• **Selected text**:
* * * * * * * * *
New York: World shares fell on Friday as corporate results and economic data failed to wow investors, leaving them to stew over trade tariffs and central bank policies.

The MSCI All-Country World Index, which tracks shares in 47 countries, was down 0.20 per cent, though it still marked its fourth weekly advance.

Investors surveyed a host of second-quarter corporate results, punishing those that came up short, including Intel Corp, down 8.6 per cent after its fast-growing data-centre business missed estimates. Exxon Mobil Corp fell 2.8 per cent and Twitter Inc sank 20.5 after their results.

Data showed the US economy grew at its fastest pace in nearly four years during the second quarter, as consumers boosted spending and farmers rushed soybean shipments to China to beat retaliatory trade tariffs before they took effect in early July.

But the economic growth figures were widely expected.

“The terrible tariff talks has been a real damper on what has been a banner earnings season,” said Matt Schreiber, president at WBI Investments. “The markets should be higher right now.” The Dow Jones Industrial Average fell 76.01 points, or 0.3 per cent, to 25,451.06, the S&P 500 lost 18.62 points, or 0.66 per cent, to 2,818.82 and the Nasdaq Composite dropped 114.77 points, or 1.46 per cent, to 7,737.42.
* * * * * * * * *
• **Dataset extract**:

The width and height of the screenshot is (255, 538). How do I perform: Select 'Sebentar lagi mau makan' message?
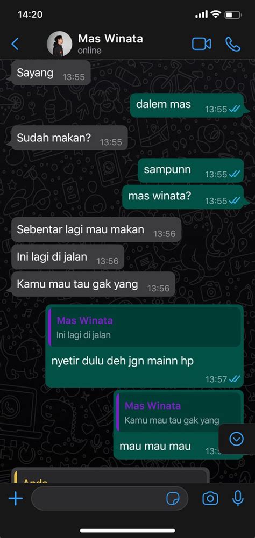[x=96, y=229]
* * * * * * * * *
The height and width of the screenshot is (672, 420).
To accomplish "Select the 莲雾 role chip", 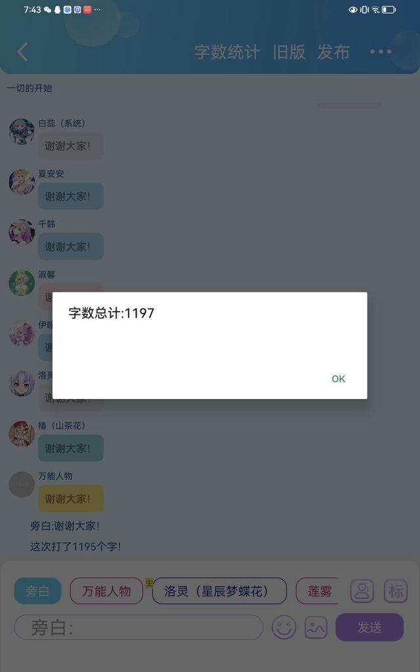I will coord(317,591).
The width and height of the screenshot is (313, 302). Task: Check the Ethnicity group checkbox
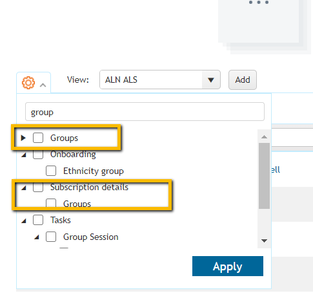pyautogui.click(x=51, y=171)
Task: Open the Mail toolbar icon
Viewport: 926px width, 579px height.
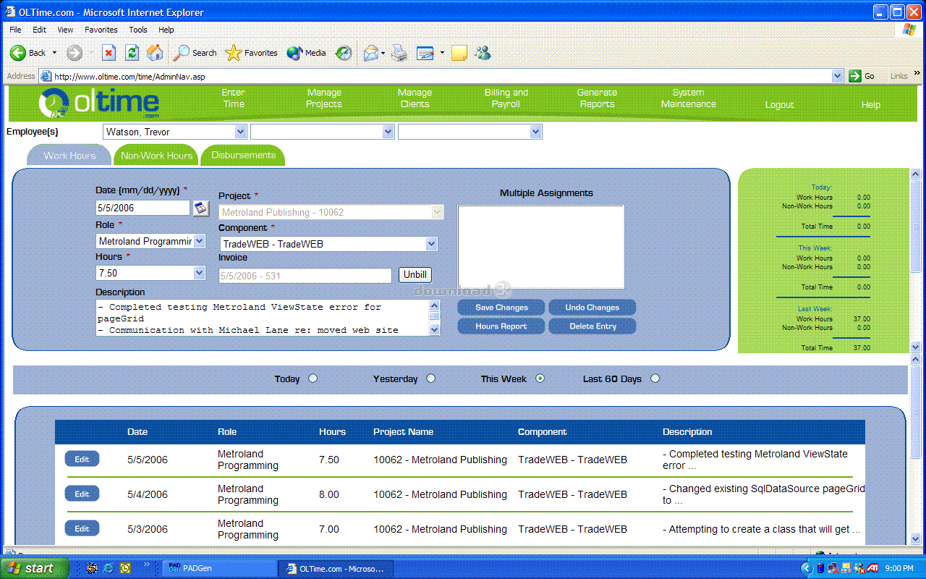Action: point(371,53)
* * * * * * * * *
• **Tasks to carry out**:
1. Name every stock index mentioned in the market report about world shares falling.
2. Turn part of the listing into a numbered list. Start at the line that has "The width and height of the screenshot is (255, 538)." and stop after the line that has "[x=96, y=229]". Leave out blank lines and any pictures.

• **Final results**:
1.
- MSCI All-Country World Index
- Dow Jones Industrial Average
- S&P 500
- Nasdaq Composite

2.
1. The width and height of the screenshot is (255, 538). How do I perform: Select 'Sebentar lagi mau makan' message?
2. [x=96, y=229]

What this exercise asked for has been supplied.